● WHAT THE EXERCISE ASKS: Pick out and copy each line of the material below that contains the string "Viewport". Match it with the same capitalization.

[Screen-element location records]
►

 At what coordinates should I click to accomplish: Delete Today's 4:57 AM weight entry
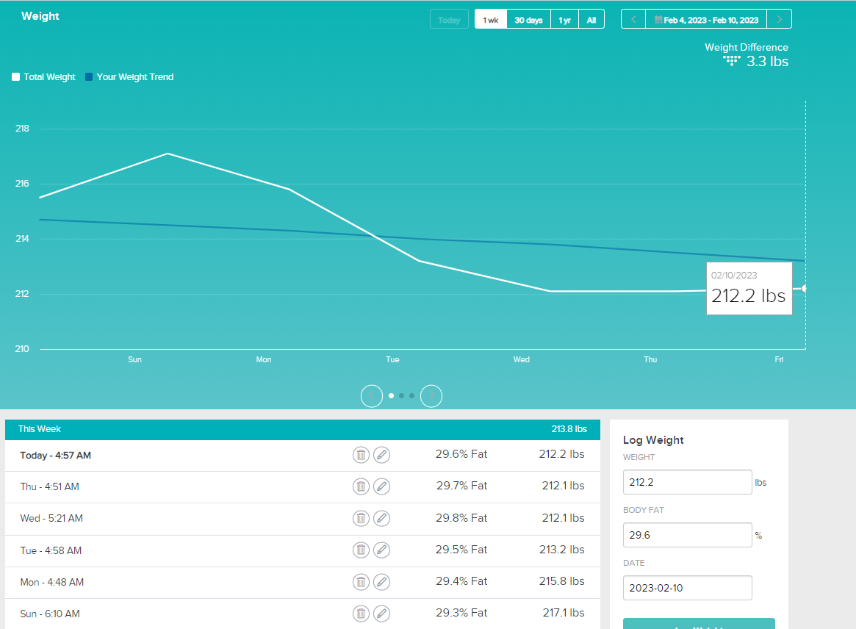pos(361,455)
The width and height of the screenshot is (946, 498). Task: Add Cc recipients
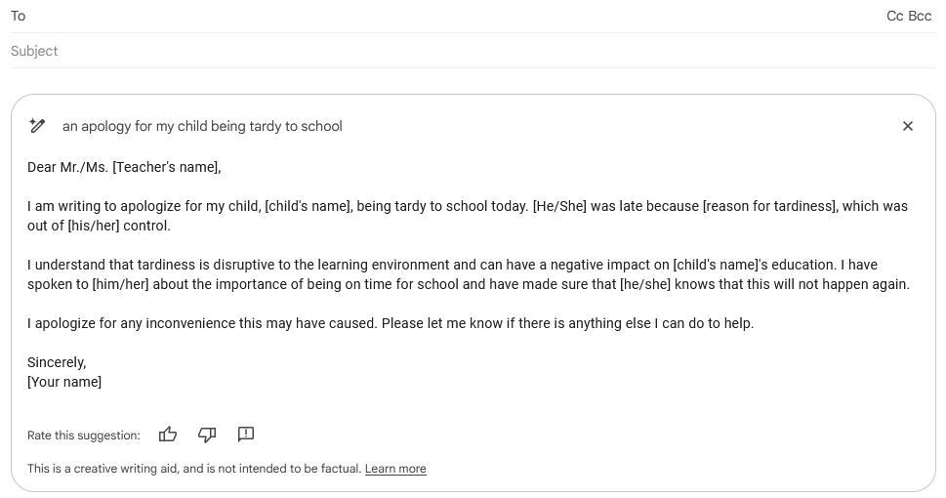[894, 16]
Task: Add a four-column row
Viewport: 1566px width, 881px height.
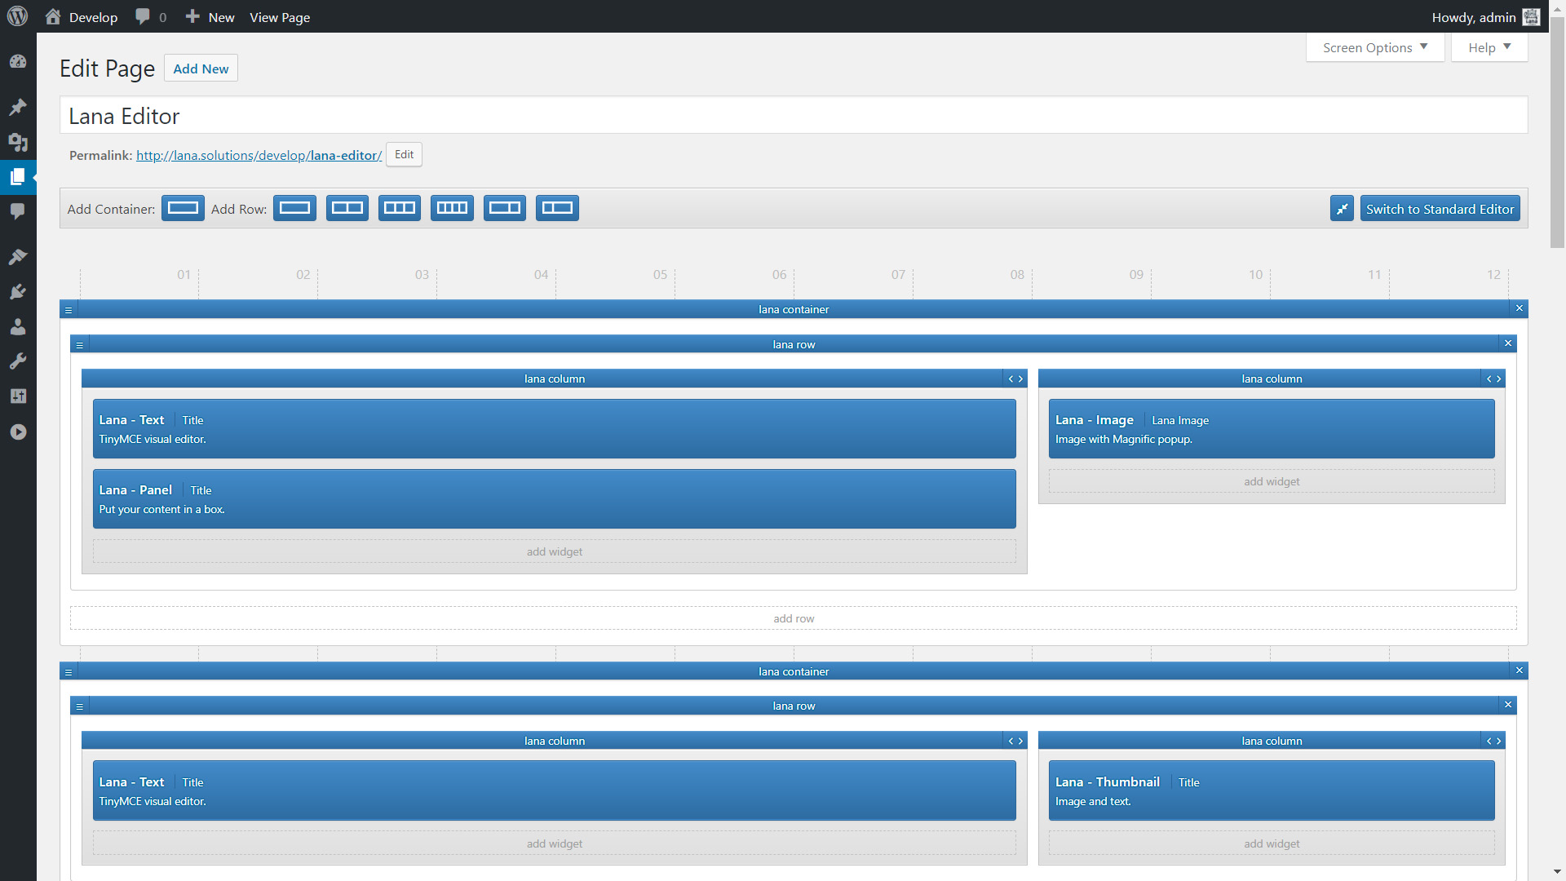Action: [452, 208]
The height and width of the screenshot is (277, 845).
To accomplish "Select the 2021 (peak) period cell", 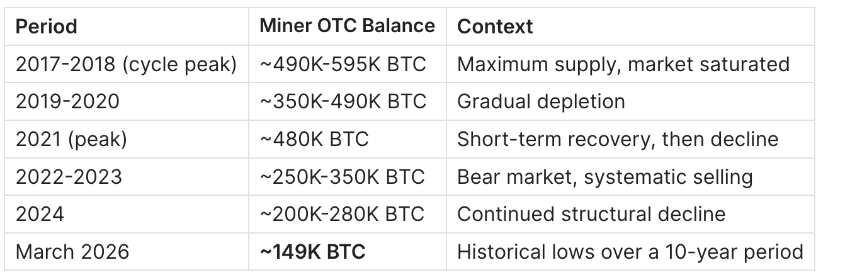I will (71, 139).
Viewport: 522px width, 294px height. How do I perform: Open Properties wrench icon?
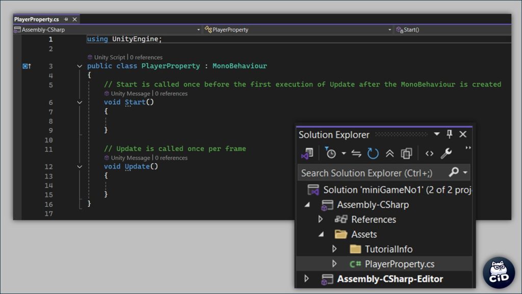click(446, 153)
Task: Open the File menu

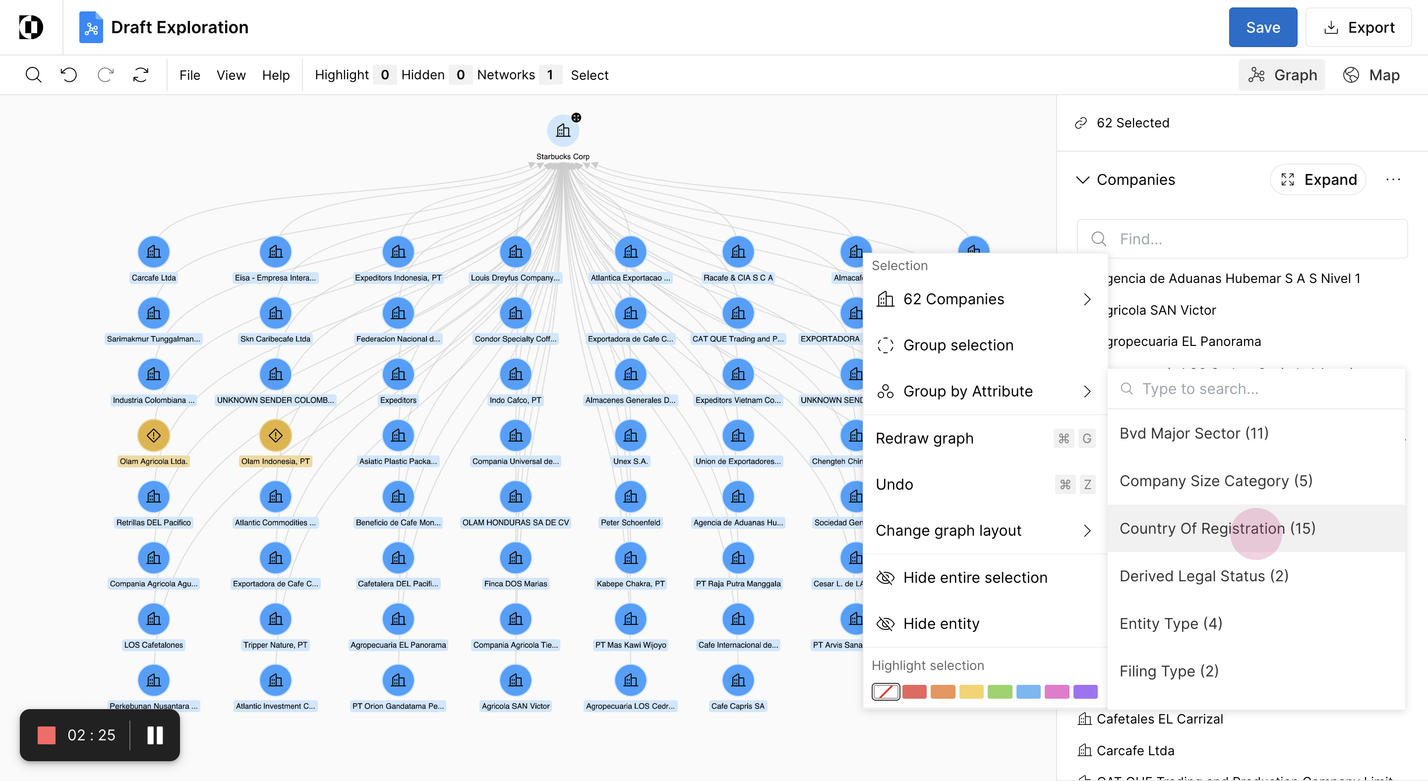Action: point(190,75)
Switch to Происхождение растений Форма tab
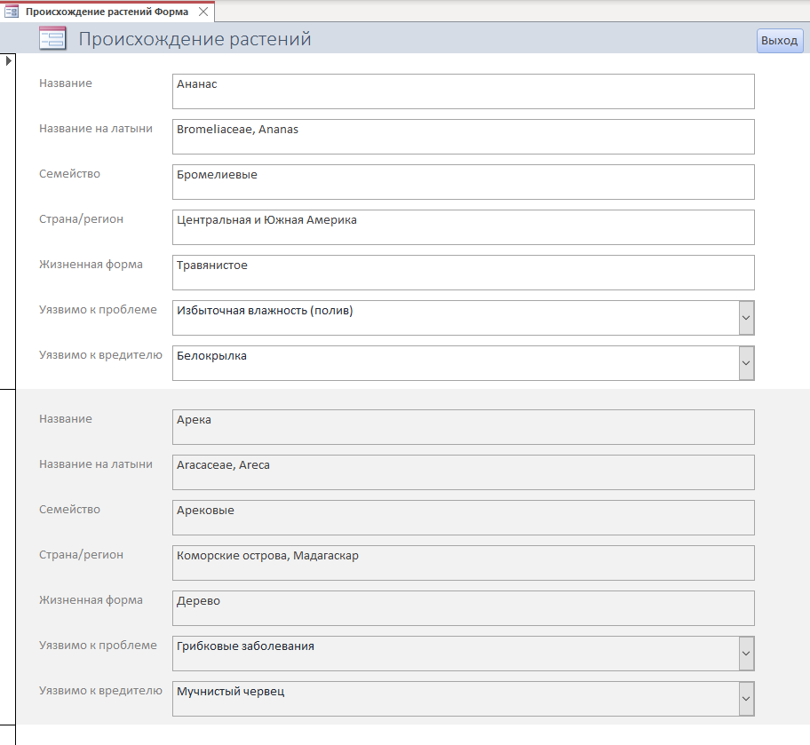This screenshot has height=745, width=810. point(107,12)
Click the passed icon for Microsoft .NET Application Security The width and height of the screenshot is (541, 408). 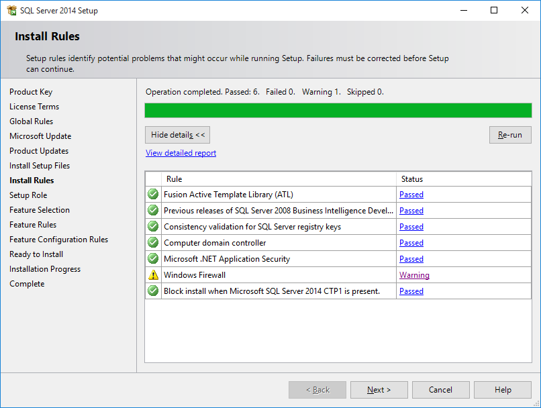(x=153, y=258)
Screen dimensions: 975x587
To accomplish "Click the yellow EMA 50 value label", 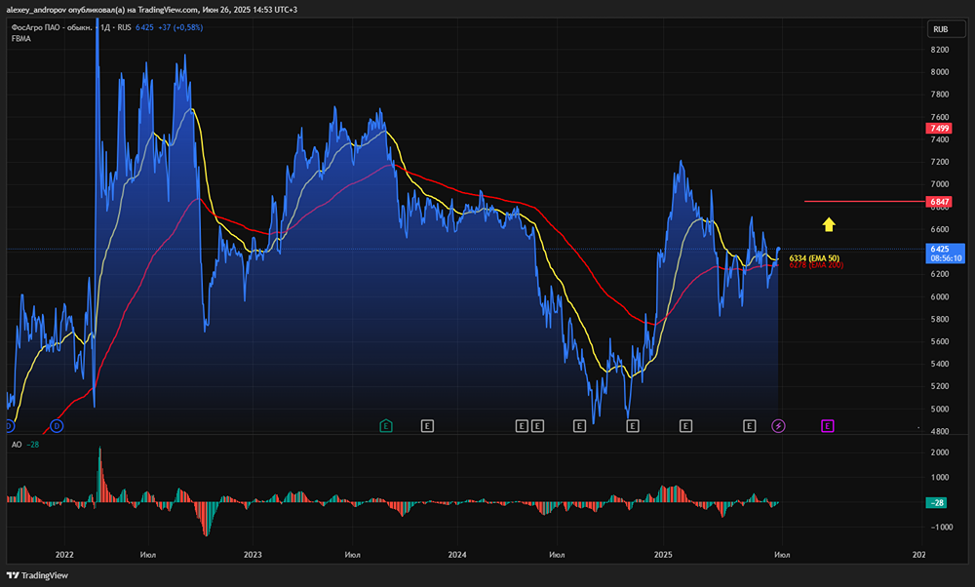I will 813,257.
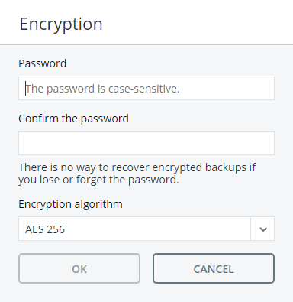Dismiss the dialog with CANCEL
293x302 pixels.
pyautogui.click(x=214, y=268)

◄

● FINAL ANSWER:
Viewport: 1566px width, 881px height.
Viewport: 522px width, 294px height. How do I perform: Open Properties wrench icon?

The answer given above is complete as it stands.